Ce vide, recherchons s’il offre un champ borné
Ou d’un abîme ouvert l’immensité profonde.
     Certes, dans aucun sens le Tout n’est limité :
Car il faudrait qu’au Tout fût une extrémité ;
Or, nulle extrémité n’existe en une chose
Sans quelque être au-delà qui la borne et qui pose
Un terme où le trajet du regard aboutit ;
Donc le Tout (hors duquel n’est rien sans contredit)

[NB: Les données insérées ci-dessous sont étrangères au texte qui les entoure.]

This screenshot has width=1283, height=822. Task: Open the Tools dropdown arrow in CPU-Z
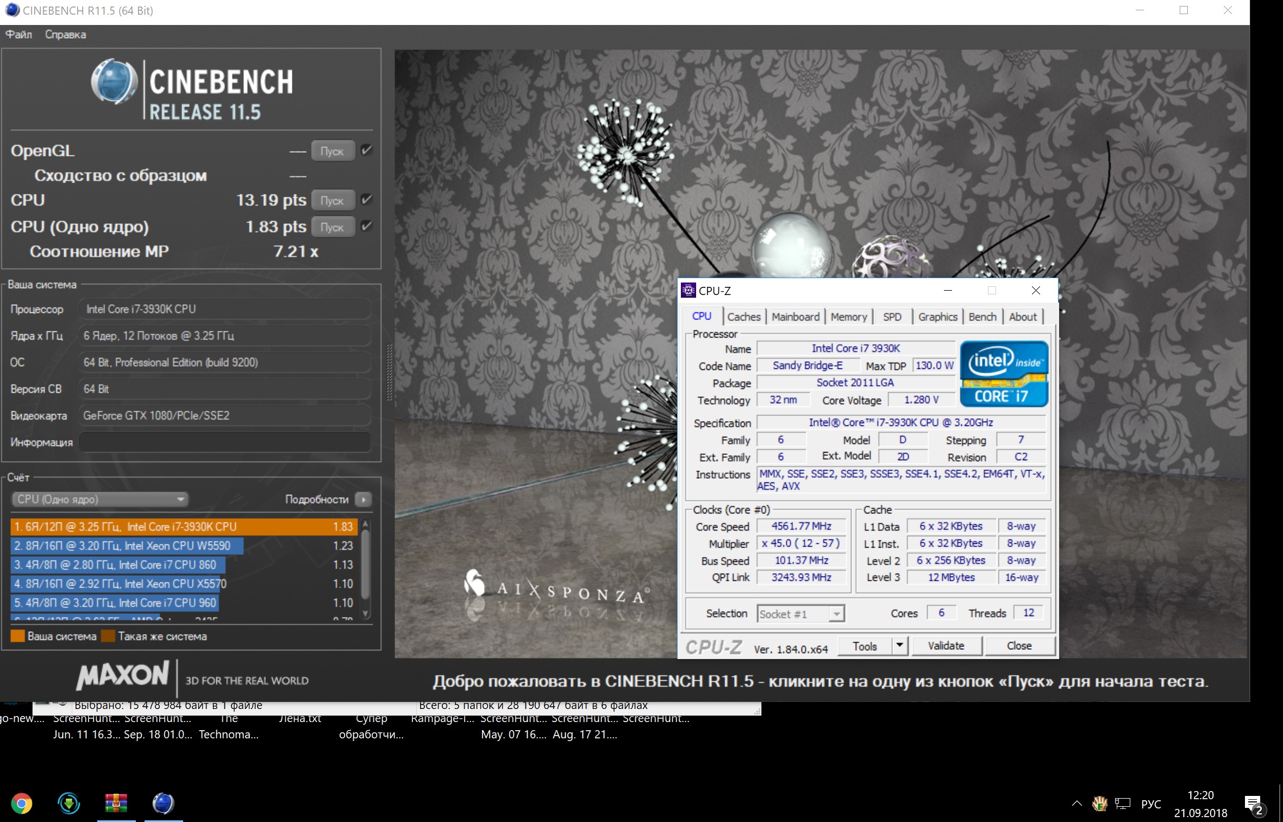click(x=899, y=645)
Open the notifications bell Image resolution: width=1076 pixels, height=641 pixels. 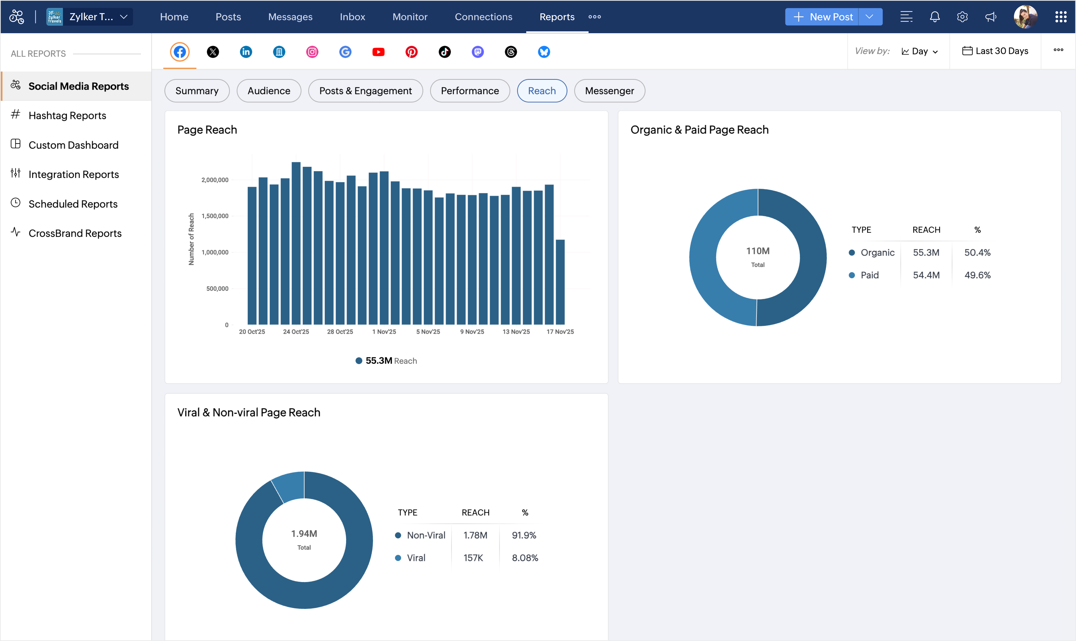[x=934, y=17]
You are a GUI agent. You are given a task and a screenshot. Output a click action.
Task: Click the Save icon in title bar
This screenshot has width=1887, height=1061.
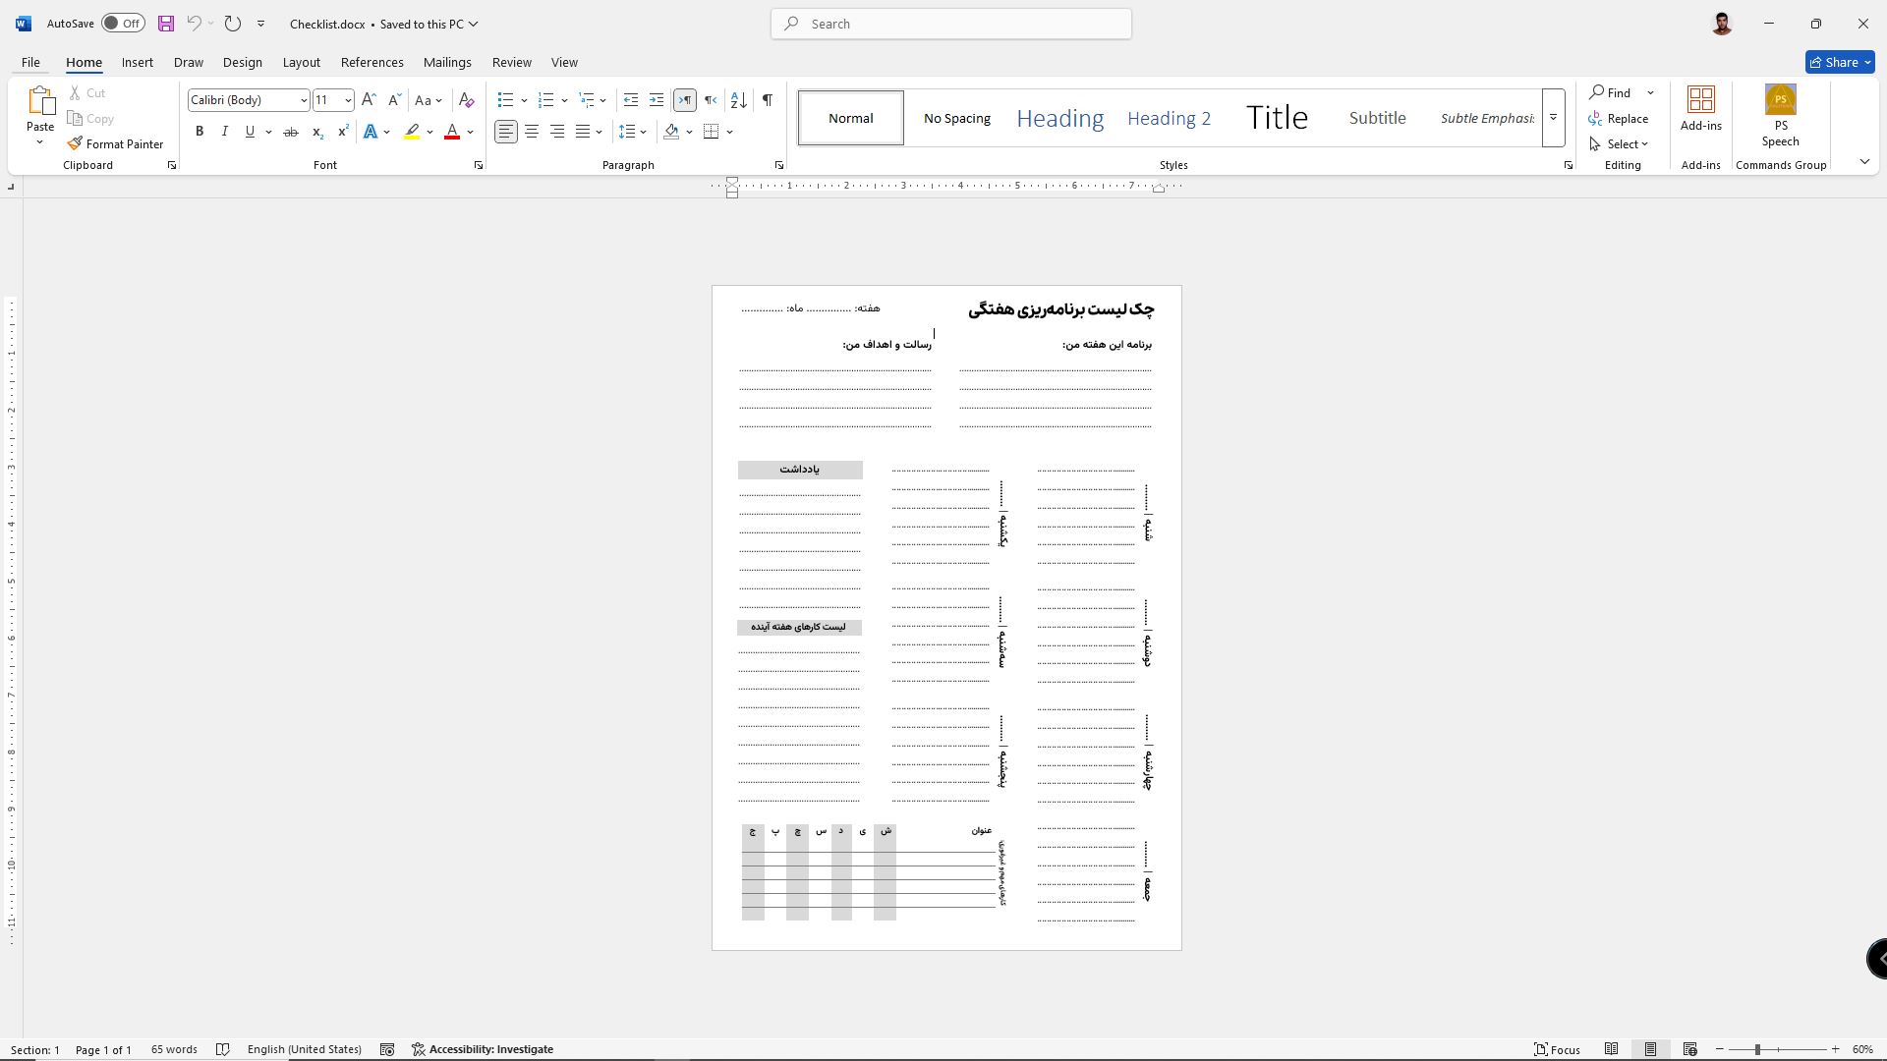(x=166, y=24)
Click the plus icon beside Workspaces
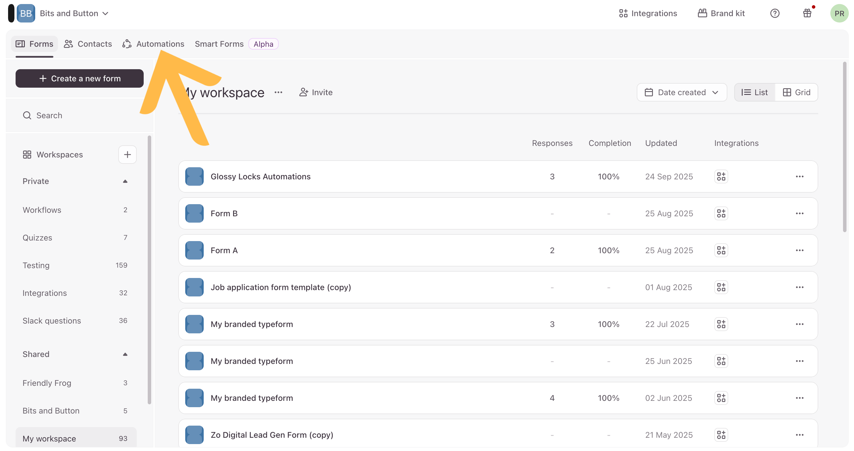Image resolution: width=854 pixels, height=451 pixels. click(x=127, y=154)
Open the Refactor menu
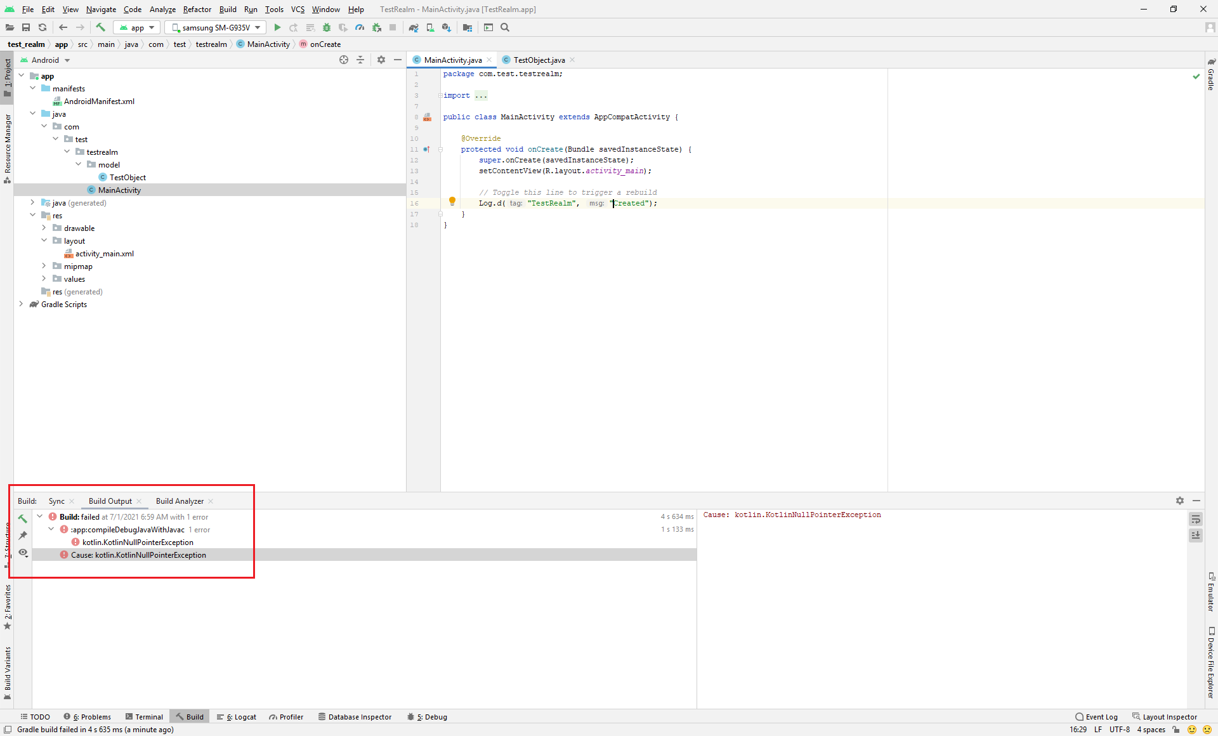The image size is (1218, 736). point(197,10)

Manquant d’extrémité n’a ni fin ni mesure.
Et n’importe en quel lieu l’on s’y trouve placé,
Toujours de quelque poste éloigné qu’on s’assure,
On voit tout l’infini de toutes parts laissé.
     En outre, supposons fini l’espace vide ;
Que si quelqu’un se porte à son extrême bord,
Et là, juste au confin, décoche un trait rapide,
Admets-tu que, brandi par un puissant effort,
Le trait d’un libre vol fuie où la main l’adresse,
Ou bien que devant lui quelque obstacle se dresse ?
C’est l’un ou l’autre : il faut évidemment opter ;
Des deux parts point d’issue ! et tu dois reconnaître
Qu’à l’infini s’étend tout l’ensemble de l’être,
Car, ou bien, quelque objet venant l’intercepter,
Ce trait n’atteindra pas à la limite même,
Ou, s’il passe, il n’est point parti du bord extrême.